It's the little things that really get to you when you're trying to adjust to a new city. Accepting that certain streets don't run parallel, and you're just going to have to deal with it. Coming to terms with the surprising relative dearth of 7-11s. And, the subject of today's epic installment, becoming acquainted with the differences in washroom facilities on campus.
The first time I responded to nature's urgency on campus, after the task was finished, I came face-to-face with the following apparatus:
This, evidently, was a sink. And I had absolutely no idea how to use it. So I stood around for a bit in utter confusion and waited, hands outstretched, for someone else to finish up and show me how the friggin' sink worked.
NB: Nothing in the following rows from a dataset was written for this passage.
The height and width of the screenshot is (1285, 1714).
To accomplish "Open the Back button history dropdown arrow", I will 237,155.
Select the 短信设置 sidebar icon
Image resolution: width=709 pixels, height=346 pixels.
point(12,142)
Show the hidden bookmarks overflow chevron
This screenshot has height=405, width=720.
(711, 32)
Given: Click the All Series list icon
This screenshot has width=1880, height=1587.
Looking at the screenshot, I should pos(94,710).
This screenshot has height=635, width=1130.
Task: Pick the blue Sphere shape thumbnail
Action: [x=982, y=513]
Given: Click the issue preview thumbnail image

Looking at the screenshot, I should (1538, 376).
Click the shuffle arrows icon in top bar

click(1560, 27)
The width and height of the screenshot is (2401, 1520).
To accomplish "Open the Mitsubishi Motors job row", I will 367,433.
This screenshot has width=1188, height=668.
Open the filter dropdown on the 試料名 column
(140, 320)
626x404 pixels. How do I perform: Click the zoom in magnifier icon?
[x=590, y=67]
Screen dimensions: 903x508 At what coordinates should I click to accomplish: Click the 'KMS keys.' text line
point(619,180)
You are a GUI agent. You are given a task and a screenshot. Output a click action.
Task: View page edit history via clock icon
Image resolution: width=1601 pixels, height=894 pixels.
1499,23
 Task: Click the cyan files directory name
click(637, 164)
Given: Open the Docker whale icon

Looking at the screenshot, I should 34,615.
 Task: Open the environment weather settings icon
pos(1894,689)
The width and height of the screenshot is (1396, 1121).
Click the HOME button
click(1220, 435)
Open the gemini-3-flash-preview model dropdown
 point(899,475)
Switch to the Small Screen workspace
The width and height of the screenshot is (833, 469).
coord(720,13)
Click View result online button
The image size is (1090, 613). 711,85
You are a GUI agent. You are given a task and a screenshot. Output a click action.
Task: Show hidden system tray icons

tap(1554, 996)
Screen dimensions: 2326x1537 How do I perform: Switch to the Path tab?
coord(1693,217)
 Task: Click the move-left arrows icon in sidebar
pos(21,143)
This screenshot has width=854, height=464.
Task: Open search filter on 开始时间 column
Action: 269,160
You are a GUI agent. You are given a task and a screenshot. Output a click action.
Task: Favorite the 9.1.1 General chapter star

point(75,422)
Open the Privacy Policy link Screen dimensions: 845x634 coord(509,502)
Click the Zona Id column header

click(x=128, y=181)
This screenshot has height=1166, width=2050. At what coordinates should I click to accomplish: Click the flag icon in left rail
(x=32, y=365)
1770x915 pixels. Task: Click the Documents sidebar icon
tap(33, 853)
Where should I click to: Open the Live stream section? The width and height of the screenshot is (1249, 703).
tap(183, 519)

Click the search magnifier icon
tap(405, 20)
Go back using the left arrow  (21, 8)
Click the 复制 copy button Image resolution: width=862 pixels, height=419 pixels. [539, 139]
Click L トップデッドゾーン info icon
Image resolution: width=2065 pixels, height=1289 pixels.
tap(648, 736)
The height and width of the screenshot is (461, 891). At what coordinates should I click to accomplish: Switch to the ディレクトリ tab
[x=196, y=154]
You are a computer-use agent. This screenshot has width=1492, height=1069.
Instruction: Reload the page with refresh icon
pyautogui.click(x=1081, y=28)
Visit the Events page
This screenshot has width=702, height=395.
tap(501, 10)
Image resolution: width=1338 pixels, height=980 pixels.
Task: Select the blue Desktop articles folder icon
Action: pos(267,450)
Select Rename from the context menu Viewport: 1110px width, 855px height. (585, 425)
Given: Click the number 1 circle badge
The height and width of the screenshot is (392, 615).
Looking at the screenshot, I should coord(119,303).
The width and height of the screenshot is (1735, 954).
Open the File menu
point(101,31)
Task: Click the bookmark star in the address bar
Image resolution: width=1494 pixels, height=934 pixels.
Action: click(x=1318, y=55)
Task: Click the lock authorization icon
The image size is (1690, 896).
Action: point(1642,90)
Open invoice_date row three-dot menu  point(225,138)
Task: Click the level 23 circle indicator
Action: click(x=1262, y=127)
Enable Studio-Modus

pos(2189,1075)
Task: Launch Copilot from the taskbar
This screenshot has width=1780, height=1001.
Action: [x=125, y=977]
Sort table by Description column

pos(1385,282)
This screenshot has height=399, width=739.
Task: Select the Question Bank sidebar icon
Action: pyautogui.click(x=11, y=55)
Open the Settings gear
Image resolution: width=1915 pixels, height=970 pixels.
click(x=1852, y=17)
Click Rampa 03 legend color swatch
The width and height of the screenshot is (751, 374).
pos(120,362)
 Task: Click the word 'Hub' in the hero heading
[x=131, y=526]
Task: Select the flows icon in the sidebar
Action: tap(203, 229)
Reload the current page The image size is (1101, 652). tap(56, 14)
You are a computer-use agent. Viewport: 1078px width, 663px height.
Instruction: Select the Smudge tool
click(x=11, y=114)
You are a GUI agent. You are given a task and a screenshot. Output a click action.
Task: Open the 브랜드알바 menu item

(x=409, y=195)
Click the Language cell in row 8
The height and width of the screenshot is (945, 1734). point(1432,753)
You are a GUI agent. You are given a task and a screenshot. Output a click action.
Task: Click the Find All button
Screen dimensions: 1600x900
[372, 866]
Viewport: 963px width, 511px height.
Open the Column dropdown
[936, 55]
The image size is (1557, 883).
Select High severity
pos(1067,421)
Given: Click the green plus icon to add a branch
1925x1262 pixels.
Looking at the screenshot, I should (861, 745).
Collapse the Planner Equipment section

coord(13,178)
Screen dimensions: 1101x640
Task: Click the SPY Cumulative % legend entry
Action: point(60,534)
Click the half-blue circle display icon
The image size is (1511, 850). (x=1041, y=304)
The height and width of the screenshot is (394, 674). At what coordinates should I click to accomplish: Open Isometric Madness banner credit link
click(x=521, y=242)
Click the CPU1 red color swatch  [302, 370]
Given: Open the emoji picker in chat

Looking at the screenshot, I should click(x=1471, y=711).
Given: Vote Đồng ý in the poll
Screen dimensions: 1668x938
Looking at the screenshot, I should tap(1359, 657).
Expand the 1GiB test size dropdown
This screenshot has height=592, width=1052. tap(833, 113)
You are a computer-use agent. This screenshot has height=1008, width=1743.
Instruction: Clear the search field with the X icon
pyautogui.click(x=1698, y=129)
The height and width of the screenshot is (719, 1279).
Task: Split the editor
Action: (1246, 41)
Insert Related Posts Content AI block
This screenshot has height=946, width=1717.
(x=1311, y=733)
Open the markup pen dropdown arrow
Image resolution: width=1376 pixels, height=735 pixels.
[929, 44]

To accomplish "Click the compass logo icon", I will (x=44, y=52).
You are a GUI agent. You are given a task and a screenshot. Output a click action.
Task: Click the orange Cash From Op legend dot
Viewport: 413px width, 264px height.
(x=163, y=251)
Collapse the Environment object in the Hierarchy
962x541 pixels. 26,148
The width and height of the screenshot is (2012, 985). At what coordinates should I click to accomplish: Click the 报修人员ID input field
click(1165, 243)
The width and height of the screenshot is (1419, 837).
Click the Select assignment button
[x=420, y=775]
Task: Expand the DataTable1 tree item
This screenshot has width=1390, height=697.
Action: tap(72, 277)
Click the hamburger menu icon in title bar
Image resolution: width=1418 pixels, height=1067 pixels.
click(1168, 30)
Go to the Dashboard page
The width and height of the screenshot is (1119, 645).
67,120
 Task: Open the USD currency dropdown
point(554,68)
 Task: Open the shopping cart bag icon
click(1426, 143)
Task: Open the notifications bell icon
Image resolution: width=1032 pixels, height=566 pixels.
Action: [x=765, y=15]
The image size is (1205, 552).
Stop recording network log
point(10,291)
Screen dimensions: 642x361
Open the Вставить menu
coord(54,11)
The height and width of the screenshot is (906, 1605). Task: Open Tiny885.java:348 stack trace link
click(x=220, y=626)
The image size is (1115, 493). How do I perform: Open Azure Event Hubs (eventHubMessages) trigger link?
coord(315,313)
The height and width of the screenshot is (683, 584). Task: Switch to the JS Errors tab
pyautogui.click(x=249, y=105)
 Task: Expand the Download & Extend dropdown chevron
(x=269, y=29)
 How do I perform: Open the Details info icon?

As you'd imagine, this constitutes odd behaviour for a public men's washroom. Since no one seemed to be close to finishing present business, I darted my hands under the sink. While it didn't look high-tech enough, there was a chance, however small, that it had a motion sensor. Nope. And if I looked odd before, imagine how I appeared at this point, hands outstretched like I was waiting for the water to come to me. (Which, in all fairness, I was.)
So I stood there, feeling like a complete dolt, and certainly not like someone who deserved to be in a graduate program. (I study English, dammit! Not alternative sink design!) Then the epiphany moment came. Like the blind men and the elephant, I had failed to consider the whole picture. The sink actually looked more like this:
See the foot rail along the bottom? Step on that, and water comes out the top. It's an admirable design, really, and a low-tech solution to the age-old irony of how you wash your hands after you go to washroom to make things clean by turning on the faucet with your germ-ridden hands. It's also an example of how moving to a new city is about learning new ideas, and accepting new concepts. New concepts concerning sinks.
FYI: if you think you get weird looks in a men's room standing around trying to work the sink, that's nothing compared to the looks you get when you bring out the digital camera.
And, because no discussion of public washrooms is complete without it, here's a link to the top ten most fascinating urinals.
You're welcome.
The number # 1 is, frankly, not that impressive in and of itself, but I think numbers 6, 5, and 10 make up for it.
Later Days.
1 comment:
A sink, you think? Could be. Makes an awkward bidet -- one has to ask a stranger to step on the pedal.